WHAT THE TASK ASKS » Range to reproduce from the entries below: the line with "Hurdacılık mesleği (564, 954)", the line with "Toutes les actualités (66, 2086)", and every line in between. Give them exactly and give nothing else.

[Source data]
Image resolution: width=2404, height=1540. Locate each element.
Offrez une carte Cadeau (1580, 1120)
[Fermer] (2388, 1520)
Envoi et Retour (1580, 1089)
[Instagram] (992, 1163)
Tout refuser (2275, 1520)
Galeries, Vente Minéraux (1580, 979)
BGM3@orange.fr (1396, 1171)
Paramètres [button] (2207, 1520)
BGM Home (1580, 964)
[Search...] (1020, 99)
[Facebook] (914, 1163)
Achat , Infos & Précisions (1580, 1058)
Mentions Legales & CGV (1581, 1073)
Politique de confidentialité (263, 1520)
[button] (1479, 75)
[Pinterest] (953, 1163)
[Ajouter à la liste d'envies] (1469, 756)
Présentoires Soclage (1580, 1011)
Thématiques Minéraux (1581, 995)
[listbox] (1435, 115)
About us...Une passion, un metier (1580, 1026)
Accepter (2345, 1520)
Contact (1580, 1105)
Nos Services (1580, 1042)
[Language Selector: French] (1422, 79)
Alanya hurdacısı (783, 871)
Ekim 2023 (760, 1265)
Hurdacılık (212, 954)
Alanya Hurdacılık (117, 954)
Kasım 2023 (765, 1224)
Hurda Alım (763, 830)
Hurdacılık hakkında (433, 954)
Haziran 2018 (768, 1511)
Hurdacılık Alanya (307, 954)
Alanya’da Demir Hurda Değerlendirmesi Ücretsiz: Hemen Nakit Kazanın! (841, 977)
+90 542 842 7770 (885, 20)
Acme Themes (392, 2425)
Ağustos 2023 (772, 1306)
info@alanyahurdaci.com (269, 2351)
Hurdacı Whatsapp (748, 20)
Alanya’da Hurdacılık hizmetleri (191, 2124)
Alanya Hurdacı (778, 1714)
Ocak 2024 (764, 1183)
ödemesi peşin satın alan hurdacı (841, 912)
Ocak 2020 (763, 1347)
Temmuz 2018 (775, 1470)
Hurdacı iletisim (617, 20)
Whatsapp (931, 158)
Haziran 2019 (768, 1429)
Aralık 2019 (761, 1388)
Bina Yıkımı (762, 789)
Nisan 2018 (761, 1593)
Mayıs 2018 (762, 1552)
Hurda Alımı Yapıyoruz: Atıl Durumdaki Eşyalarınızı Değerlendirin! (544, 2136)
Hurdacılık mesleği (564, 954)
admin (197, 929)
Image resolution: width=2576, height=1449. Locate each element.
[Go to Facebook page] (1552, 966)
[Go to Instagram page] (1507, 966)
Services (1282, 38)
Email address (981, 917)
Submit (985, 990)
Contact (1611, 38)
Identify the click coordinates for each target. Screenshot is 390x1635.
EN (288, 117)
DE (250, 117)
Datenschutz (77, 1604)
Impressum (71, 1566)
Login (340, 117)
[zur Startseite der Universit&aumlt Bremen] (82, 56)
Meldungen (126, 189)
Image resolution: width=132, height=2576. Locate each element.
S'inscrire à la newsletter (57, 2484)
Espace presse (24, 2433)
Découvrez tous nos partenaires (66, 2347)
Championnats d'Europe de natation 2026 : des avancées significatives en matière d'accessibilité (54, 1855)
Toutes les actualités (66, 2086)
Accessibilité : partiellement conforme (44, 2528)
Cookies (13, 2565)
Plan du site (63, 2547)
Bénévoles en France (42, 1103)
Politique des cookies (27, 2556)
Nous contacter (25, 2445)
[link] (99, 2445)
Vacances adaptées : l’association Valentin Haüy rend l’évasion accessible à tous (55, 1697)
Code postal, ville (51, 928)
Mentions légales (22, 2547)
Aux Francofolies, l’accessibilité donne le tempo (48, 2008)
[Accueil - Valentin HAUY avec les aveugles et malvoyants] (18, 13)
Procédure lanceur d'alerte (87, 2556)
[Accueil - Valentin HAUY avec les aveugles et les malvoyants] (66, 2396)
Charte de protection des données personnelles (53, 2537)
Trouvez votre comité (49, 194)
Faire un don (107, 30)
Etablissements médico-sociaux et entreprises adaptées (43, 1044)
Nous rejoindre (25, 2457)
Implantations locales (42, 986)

ANSWER BELOW »
Hurdacılık mesleği (564, 954)
admin (197, 929)
Image resolution: width=2576, height=1449. Locate each element.
[Go to Facebook page] (1552, 966)
[Go to Instagram page] (1507, 966)
Services (1282, 38)
Email address (981, 917)
Submit (985, 990)
Contact (1611, 38)
Identify the click coordinates for each target. Screenshot is 390x1635.
EN (288, 117)
DE (250, 117)
Datenschutz (77, 1604)
Impressum (71, 1566)
Login (340, 117)
[zur Startseite der Universit&aumlt Bremen] (82, 56)
Meldungen (126, 189)
Image resolution: width=132, height=2576. Locate each element.
S'inscrire à la newsletter (57, 2484)
Espace presse (24, 2433)
Découvrez tous nos partenaires (66, 2347)
Championnats d'Europe de natation 2026 : des avancées significatives en matière d'accessibilité (54, 1855)
Toutes les actualités (66, 2086)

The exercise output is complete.